Tuesday, February 7, 2012

Importing Issues: Abortion Debate Comes to Canada

A Conservative Party MP from Kitchener, Ontario, Mr. Stephen Woodworth, has called for a committee to be empanelled, in order to decide on the rather modern question of when, during gestation or afterwards, human life begins, citing dissatisfaction with our current legal definition, imported via our British roots, of life beginning at birth. Not surprisingly, and against statements from the Prime Minister's Office telling us that the situation is otherwise, most reporters and commentators are seeing this as the first step toward reopening legal debate on Abortion, and, less surprisingly, Mister Woodworth plays for the vehemently pro-life team, being a devout Catholic and all (he formerly served on a Catholic private school's Board of Directors).
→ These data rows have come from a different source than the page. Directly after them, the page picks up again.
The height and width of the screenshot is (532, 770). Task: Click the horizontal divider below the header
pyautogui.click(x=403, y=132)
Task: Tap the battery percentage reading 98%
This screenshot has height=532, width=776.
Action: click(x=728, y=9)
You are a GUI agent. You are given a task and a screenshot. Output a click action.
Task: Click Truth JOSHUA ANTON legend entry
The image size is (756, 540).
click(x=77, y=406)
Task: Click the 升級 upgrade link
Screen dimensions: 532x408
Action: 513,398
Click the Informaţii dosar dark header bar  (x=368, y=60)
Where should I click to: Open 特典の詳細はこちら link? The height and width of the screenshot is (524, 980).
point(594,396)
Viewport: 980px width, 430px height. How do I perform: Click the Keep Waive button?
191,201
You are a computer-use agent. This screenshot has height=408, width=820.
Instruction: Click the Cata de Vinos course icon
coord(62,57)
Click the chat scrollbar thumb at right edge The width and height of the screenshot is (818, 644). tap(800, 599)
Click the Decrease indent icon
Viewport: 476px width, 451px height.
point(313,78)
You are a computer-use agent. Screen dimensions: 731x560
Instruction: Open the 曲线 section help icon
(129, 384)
Canada, of course, removed all legal barriers to abortion in 1988, though the practice is still regulated by the Canadian Medical Association, whose position is that the law does not need reform.

My commentary is below the jump.

There are any of a number of reasons people end up tending toward either extreme on the abortion debate (and I do mean extreme: like so many other things, this is a complex issue with no yes/no answer), and, frankly, I land somewhere in the middle. I believe that in a free society, laws cannot be imposed that are supported only on religious grounds, regardless of that religion being in the majority (Canada is 77% Christian, of those, 43.6% Catholic, according to the 2001 Census), or the minority. The next biggest religious demographic are those citizens claiming no religion as their own, and while many see democracy as rule-by-majority, that's not always the best definition of the term.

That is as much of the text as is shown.